The country is also home to an array of grape varieties that may be unfamiliar to many American consumers, though that is changing as Georgian wines continue to find their way onto more retail shelves and restaurant wine lists. So while varieties like Rkatsiteli, Saperavi, Kisi, and more may not be part of many consumers’ everyday wine lexicon, the way they manifest themselves in the glass is wildly enjoyable. Askaneli’s 2021 Manavi, for instance, is produced from a blend of 85% Kakhuri Mtsvane and 15% Rkatsiteli, and while most American’s haven’t experienced a wine composed like that before, it shares important similarities with many Spanish white wines. Its excellent acidity, kiss of almond skin, subtly saline finish, and notes that my colleague, the sommelier and consultant Erik Segelbaum, noted was reminiscent of finger-lime caviar, will appeal to anyone who craves a refreshing yet deeply complex white wine. Their 2021 Kisi, produced entirely from the grape of the same name, reminded me of a particularly vibrant Semillon, with notes of white strawberries, Mandarin oranges, Galia melons, salty almonds, dried lemon blossom, and a pulse of lemon-lime—its food-friendliness is remarkable.

Georgia excels with both white and red wines, like this excellent Saperavi.

Red wines also thrive in Georgia. I was wowed by the Askaneli Mukuzani 2020, for example, which is crafted from Saperavi grapes and speaks of concentrated and sappy cherries, with well-calibrated tannins structuring flavors of leather, porcini broth, and bouillon, a spine of minerality running down the middle and reminiscent of the great wines of Mt. Etna in Sicily.

Yet the success of the Georgian wine industry is about more than the excellent wines themselves—the country itself, its history, culture, and welcoming character, have also contributed in important ways. “Georgia has become a very interesting and attractive tourist country, and our hospitality has gained widespread popularity,” explains Chkhaidze. “All this has led to the need for the production of quality wine in our country, which has accordingly contributed to raise its awareness.”

It’s a virtuous cycle, and a delicious one, too.
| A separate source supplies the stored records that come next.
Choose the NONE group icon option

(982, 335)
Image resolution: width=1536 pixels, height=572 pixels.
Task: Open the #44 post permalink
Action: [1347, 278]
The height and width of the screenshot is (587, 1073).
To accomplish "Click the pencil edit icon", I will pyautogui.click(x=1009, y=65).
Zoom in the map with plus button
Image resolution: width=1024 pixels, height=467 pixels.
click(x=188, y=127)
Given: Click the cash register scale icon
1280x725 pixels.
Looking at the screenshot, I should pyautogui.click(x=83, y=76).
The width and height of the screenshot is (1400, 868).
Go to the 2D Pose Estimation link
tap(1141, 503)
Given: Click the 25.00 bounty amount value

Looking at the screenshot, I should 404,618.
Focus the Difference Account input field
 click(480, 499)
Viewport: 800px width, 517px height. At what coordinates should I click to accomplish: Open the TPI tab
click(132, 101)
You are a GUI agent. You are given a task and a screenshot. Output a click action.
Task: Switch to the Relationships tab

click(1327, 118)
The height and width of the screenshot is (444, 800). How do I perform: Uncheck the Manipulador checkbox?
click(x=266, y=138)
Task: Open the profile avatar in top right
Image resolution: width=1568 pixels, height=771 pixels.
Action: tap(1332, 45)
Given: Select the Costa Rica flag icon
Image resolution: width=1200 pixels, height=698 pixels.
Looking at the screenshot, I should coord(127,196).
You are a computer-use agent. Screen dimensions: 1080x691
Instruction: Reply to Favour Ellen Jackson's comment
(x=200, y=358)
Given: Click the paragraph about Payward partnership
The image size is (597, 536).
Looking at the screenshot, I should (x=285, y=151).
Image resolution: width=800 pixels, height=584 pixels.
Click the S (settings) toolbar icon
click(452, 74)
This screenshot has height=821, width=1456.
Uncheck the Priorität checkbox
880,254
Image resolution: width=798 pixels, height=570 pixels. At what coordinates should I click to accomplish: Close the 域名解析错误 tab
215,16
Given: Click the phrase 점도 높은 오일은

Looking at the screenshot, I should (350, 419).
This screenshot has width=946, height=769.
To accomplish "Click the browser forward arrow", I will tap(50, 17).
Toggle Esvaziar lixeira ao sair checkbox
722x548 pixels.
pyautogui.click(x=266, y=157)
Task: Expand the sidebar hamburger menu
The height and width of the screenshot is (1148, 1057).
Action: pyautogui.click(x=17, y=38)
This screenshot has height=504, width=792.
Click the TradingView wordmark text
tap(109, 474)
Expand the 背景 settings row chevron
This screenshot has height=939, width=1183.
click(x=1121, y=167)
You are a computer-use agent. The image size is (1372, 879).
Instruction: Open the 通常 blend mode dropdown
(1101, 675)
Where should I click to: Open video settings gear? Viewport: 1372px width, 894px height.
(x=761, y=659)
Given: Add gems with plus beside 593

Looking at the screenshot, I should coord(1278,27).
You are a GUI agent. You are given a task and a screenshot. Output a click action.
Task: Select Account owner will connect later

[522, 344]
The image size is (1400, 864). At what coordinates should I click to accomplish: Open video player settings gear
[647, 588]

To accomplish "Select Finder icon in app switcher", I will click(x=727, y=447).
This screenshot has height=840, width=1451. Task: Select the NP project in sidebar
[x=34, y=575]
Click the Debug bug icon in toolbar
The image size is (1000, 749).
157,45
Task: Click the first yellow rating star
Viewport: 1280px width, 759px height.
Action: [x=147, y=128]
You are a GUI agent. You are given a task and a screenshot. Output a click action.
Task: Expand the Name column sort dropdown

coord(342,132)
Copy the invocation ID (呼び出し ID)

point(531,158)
Chkhaidze adds: “The uniqueness of Georgian wine itself is determined by the fact that a wine itself speaks much, but when it is combined with the centuries-old Georgian culture, traditions, Georgian cuisine and hospitality, it all makes it even more unique. In general, the recent increase of tourist flows has played an important role in the promotion of Georgian wine and the acquisition of its own identity on a global scale.”

As that identity continues to expand, and as Georgian wines gain greater familiarity and availability, producers like Askaneli will find themselves in even more public positions as ambassadors of sorts for the wines of the country, as well as of Georgia itself. “Initially, I didn’t really think about becoming an ambassador of Georgian wine in the world,” Chkhaidze notes. “I set myself the goal, first of all, to improve, excel, grow, and develop myself and my own brand, constantly introduce innovations, and consequently produce Georgian wine of the premium quality, and then promote it around the world. As a result, if it is said that I make an important contribution to the promotion and raising awareness of Georgian wine, then my initial goal has been achieved. Today if we do Georgian business well, we might have the right to be called the ambassadors of our country.”

These qvevri are resting in the Kakheti region of Georgia, but are used throughout the country, and have been for thousands of years.

As more consumers and wine professionals around the United States grow increasingly familiar with and passionate about the wines of Georgia, it’s a role that promises to grow in importance.